Ultimately, Haigh was fated to write this Trumper biography some 100 years after the champion player’s death! Well it is not a biography, but an “iconography, a study of Trumper’s valence in cricket’s mythology and imagery,” Haigh says. He adds, “The origins of Stroke of Genius lie in a talk, the Jack Marsh Memorial Lecture, delivered (by Haigh himself) at the Sydney Cricket & Sports Ground Trust in January 2015: ‘He Opened the Windows of the Mind: How Victor Trumper Changed the Way Australians Saw Cricket.’”

And his research for the book, of course, took Haigh to the Oval in 2015, for he wanted to see the birthplace of ‘Jumping Out,’ which was conceived and delivered by Beldam there some 11 decades ago. Haigh hit the Oval along with a photographer and though the backdrop had changed, he was able to visualise the spot where Beldam had immortalised Trumper. And somewhere nearabout, Steve Smith was practising. Yes, the very same Steve Smith, whom we encountered in the first paragraph of this review!

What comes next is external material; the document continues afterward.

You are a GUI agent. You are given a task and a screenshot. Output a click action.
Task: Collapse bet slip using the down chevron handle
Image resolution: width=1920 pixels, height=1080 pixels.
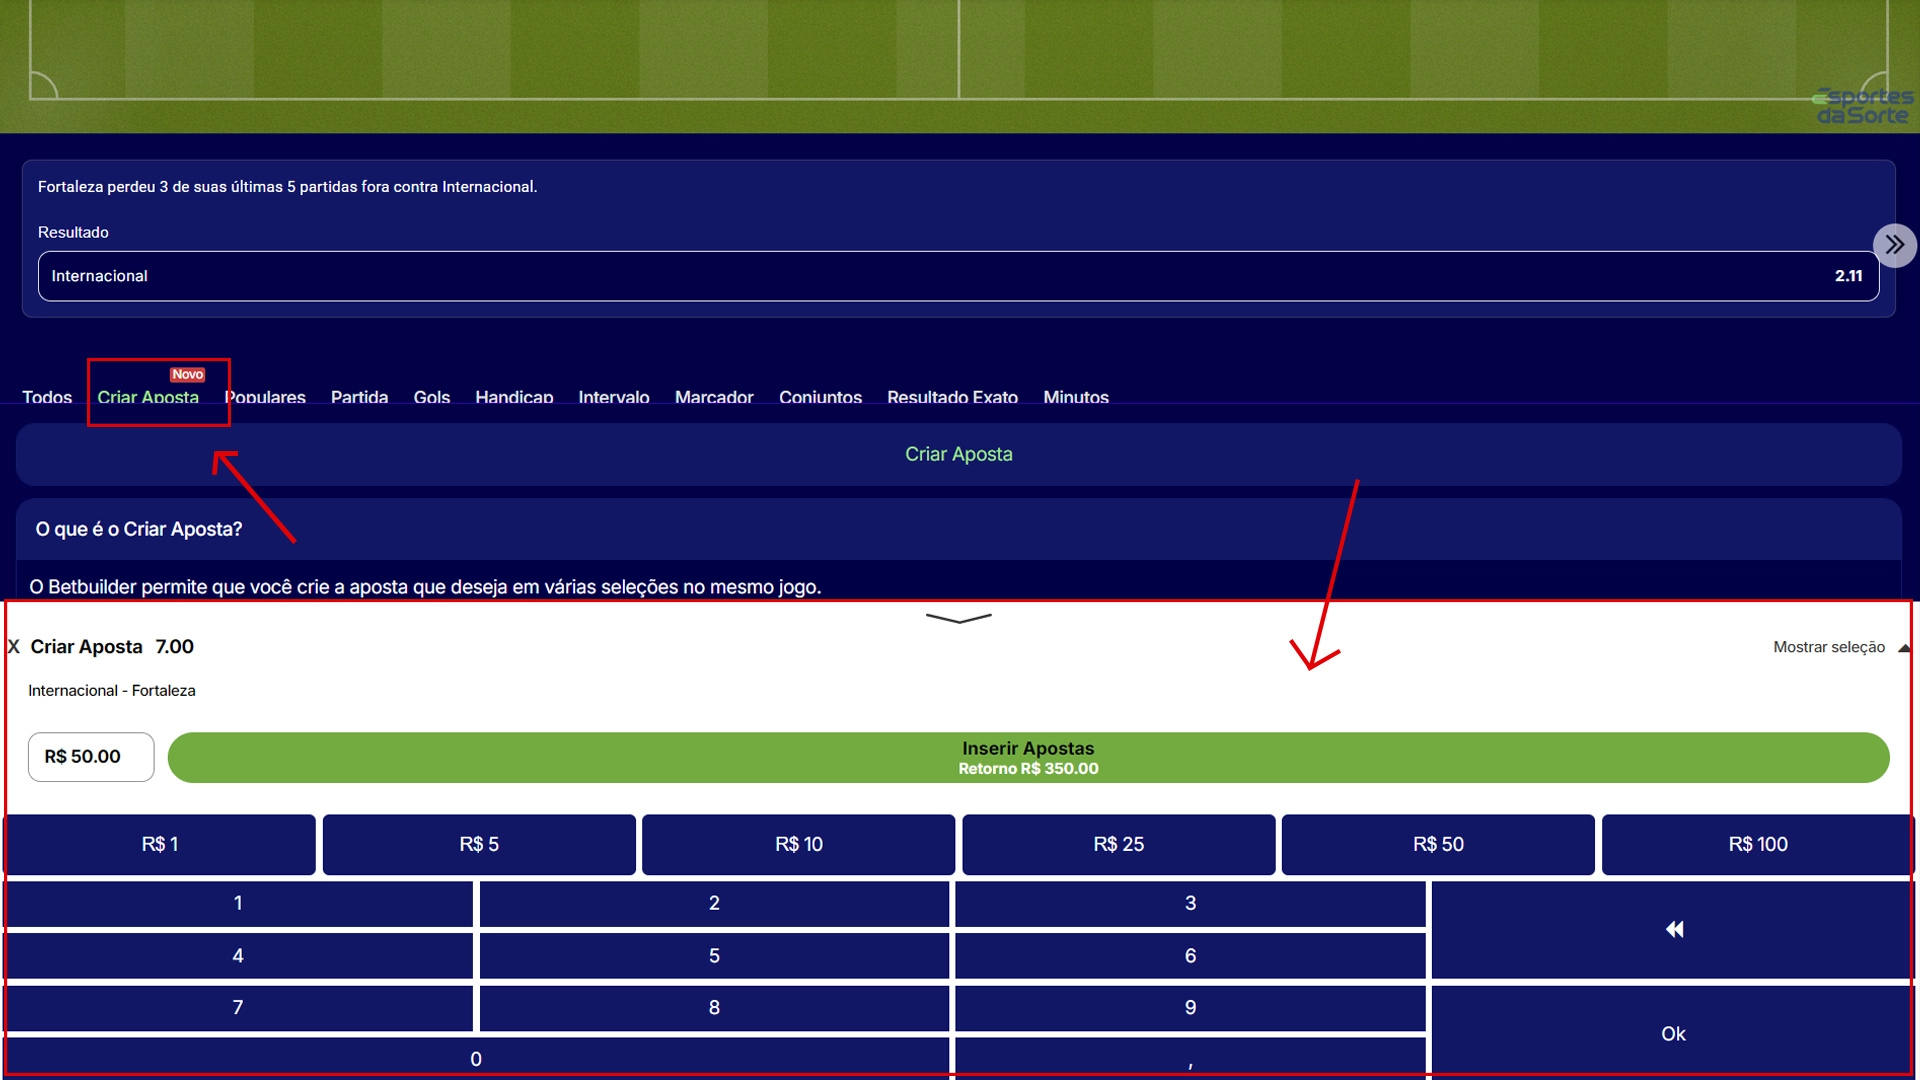click(958, 618)
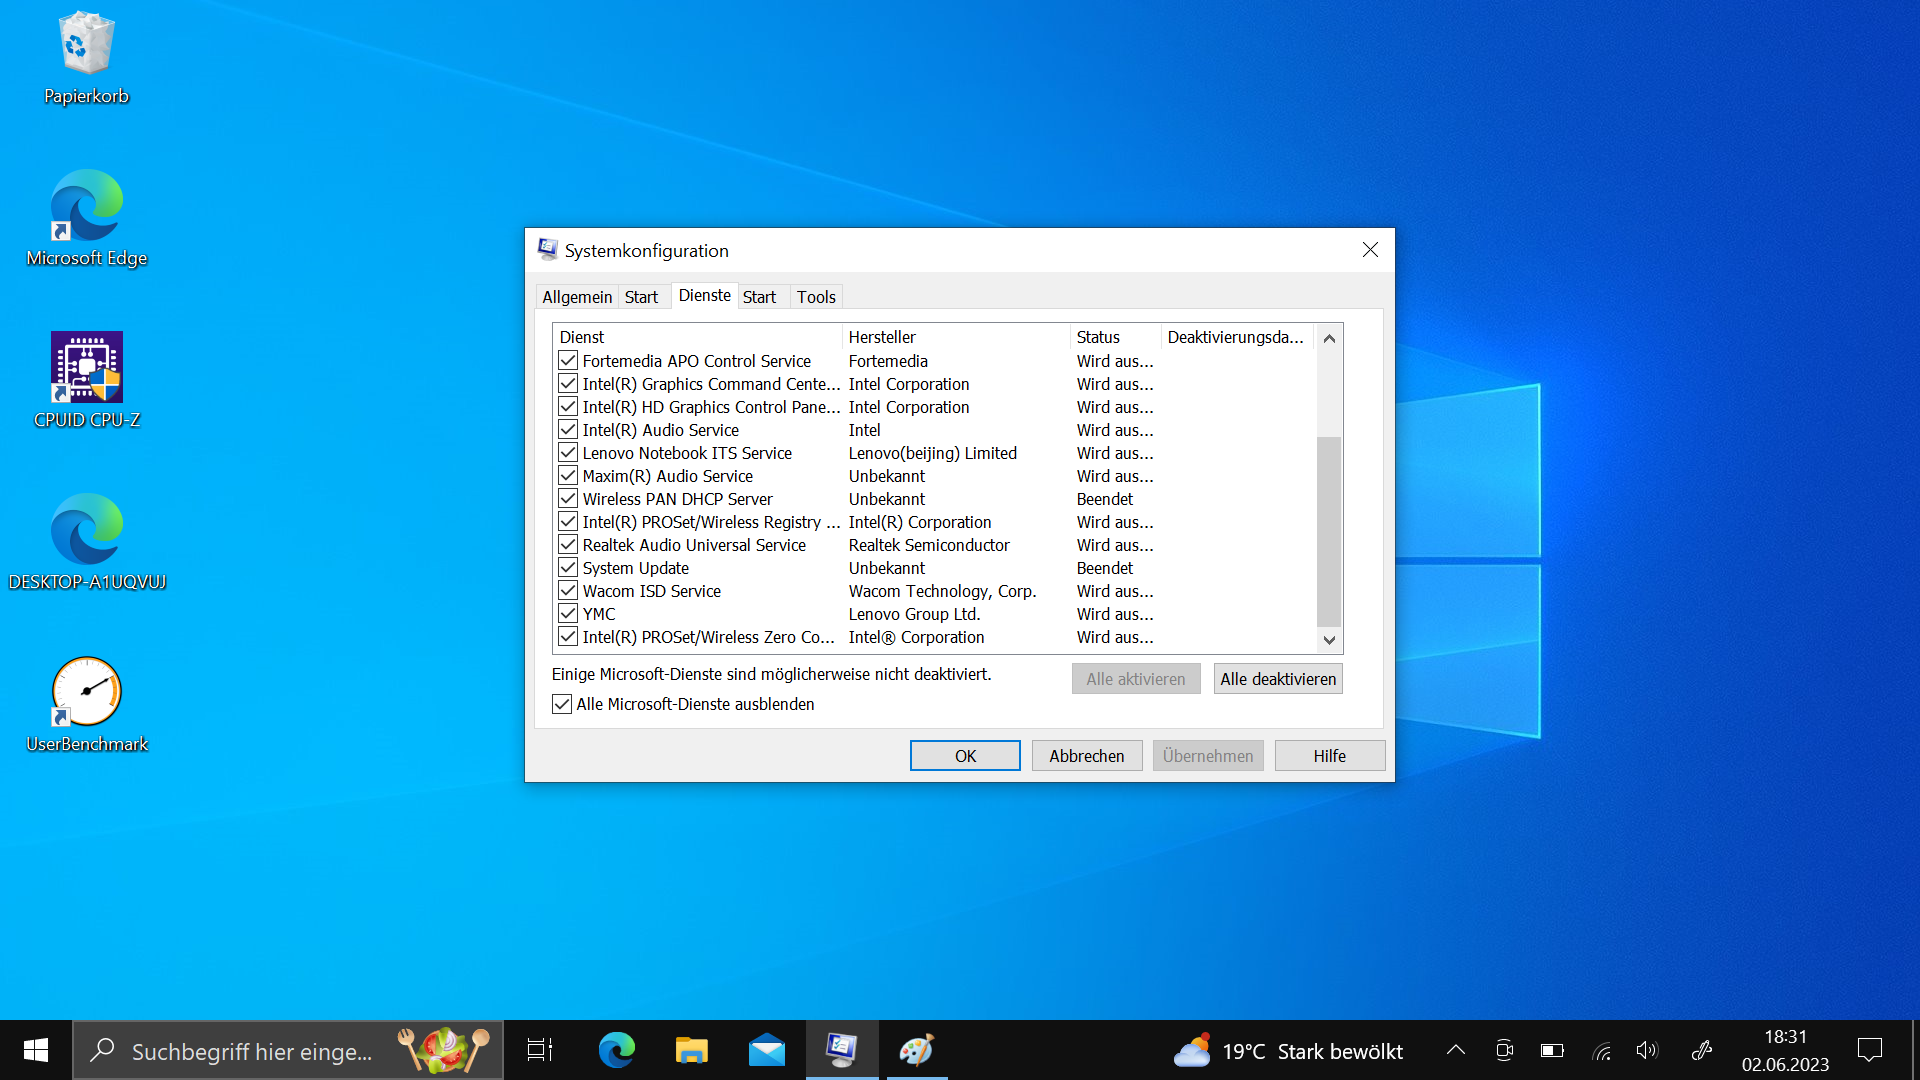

The book is well presented. Well, not a surprise at all, considering that Haigh is the author of 31 books and hundreds of newspaper and magazine articles!

Is the book too meandering? Does it stray from its subject, Trumper, too much by dwelling on the ways of the people and on the outlook of cricketers towards their craft?

There are always two sides to the coin. If you look at it from Haigh’s point of view, he has been driven by a Trumper passion, nay an obsession! And you can’t circumscribe a man who is in the throes of such an emotion. We will have to give Haigh considerable leeway, as he strives to give a wholeness to the Trumper story.

In part, Haigh’s work is also a treatise on the art of photography in the Trumper era. But some of the pictures in the book have been badly reproduced.

And in the epigraph of Chapter 11 on Page 269, Trumper has been spelt as Trumpet! But then, we always welcome victors with trumpets!